Shakespeare rears his head and lifts his quill
You know of course, that men and boys performed all female roles in the plays of Shakespeare. Women continued to be forbidden to set foot upon the stage in the days of Elizabethan theatre. Any fan of the film “Shakespeare in Love” can tell you that. So mischievously, Shakespeare had great fun teasing his audience in plays like Twelfth Night, with a female heroine Viola, played then of course by a boy, who cross-dresses in order to pretend to be a man!
Then along came the Stuarts and everything changed. “Masques” – theatrical productions of acting and dancing were performed in aristocratic households. They often featured well-connected ladies in key parts. And after the Restoration, Charles II reversed Cromwell’s enforced closure of the theatres. The theatres blossomed, and for the first time, female actresses played women’s roles. Many, such as Eleanor “Nell” Gwynn became celebrities, and not always for their acting.
Wearing the breeches
After gaining access to the stage, women soon started to play men’s roles, in what were called “breeches” roles. This name arose because the audience were not just there to admire the actresses’ performances, but also to ogle at the sight of a shapely leg in a pair of men’s breeches.
Samuel Pepys writes enthusiastically and approvingly in his diaries of the lovely legs of a favourite actress. He doesn’t mention her acting. The breech actresses became astonishingly popular. It’s estimated that a quarter of all plays performed in the 40 years following the Restoration were “breeches” roles.

----------------------------------------

:: SET EXERCISE ::
Summarize the passage on women and the English stage in two sentences.

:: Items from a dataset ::
----------------------------------------

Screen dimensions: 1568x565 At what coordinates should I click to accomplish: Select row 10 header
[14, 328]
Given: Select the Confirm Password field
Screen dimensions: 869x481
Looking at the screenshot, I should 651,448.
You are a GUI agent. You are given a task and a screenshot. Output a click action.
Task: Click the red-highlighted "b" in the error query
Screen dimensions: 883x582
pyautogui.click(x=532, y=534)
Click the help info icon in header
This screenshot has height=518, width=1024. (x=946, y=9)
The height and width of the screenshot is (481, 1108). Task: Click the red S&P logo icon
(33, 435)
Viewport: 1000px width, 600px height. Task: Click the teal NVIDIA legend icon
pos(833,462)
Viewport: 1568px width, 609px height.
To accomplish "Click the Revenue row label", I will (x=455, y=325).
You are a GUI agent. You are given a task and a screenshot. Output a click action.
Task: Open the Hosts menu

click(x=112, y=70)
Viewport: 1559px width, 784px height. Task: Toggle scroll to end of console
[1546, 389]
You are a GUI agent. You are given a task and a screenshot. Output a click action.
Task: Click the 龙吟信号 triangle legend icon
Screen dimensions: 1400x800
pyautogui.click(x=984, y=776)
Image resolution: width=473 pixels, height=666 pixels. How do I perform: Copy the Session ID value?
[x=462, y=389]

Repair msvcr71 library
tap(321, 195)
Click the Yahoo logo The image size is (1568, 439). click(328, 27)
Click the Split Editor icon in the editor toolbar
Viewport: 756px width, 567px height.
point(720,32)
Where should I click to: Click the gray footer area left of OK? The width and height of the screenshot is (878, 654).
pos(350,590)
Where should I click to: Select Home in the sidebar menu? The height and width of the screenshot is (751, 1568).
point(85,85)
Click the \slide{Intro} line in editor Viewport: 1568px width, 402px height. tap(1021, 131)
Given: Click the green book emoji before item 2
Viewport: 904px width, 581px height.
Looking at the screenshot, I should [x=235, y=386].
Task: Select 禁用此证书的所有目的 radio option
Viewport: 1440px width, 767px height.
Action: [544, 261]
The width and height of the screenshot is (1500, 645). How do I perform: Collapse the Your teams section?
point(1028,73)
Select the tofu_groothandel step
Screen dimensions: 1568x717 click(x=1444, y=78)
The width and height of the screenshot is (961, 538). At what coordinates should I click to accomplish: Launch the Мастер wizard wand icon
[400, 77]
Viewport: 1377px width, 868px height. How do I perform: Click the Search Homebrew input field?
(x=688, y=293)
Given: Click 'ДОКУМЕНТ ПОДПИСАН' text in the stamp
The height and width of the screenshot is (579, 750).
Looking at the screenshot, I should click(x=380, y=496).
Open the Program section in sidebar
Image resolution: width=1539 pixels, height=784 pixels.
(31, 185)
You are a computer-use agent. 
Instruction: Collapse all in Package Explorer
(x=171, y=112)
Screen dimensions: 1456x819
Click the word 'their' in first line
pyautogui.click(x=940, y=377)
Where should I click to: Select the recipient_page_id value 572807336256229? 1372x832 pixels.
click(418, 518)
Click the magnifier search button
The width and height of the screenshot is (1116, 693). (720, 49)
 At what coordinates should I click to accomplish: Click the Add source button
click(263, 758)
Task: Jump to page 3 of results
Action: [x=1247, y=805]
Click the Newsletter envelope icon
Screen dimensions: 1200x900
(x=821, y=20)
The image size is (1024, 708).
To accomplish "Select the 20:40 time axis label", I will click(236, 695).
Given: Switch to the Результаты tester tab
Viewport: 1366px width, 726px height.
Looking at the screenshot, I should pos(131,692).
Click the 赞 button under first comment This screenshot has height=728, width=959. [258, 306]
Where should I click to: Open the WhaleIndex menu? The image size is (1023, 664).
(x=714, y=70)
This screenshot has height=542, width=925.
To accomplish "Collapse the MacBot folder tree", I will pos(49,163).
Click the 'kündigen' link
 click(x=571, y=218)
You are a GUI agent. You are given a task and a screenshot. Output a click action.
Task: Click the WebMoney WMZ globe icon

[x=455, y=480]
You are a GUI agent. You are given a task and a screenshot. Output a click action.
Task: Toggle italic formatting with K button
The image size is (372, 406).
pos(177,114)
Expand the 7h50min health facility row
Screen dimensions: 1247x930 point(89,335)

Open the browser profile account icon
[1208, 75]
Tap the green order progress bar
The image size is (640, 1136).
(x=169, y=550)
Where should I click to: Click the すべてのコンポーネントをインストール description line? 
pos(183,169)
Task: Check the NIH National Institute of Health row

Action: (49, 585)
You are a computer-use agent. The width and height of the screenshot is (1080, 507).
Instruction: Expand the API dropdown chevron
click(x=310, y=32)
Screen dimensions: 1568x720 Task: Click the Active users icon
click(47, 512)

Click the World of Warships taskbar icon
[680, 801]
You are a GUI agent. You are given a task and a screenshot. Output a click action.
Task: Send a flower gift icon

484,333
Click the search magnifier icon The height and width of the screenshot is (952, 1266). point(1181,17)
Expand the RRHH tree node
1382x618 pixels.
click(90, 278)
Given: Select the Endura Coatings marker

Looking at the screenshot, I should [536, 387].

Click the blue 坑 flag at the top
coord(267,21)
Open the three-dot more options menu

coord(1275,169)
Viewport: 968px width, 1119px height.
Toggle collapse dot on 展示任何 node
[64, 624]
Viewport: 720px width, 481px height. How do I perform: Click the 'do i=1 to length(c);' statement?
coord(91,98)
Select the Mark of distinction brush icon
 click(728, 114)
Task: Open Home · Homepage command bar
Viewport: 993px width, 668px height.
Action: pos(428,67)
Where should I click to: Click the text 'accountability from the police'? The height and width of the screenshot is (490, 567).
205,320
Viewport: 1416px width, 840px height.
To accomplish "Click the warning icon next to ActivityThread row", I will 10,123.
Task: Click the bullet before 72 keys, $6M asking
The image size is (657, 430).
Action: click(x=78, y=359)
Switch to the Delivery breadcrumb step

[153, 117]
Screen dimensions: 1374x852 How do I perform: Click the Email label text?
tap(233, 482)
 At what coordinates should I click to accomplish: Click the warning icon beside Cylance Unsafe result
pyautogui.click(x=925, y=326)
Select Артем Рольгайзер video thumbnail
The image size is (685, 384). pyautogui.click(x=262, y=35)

----------------------------------------

:: CORRECT RESULT ::
In Shakespeare's plays, men and boys performed all female roles, and women were forbidden to set foot on the stage. After the Restoration, Charles II reversed the closure of the theatres, and actresses played women's roles for the first time and soon also men's "breeches" roles, which became astonishingly popular.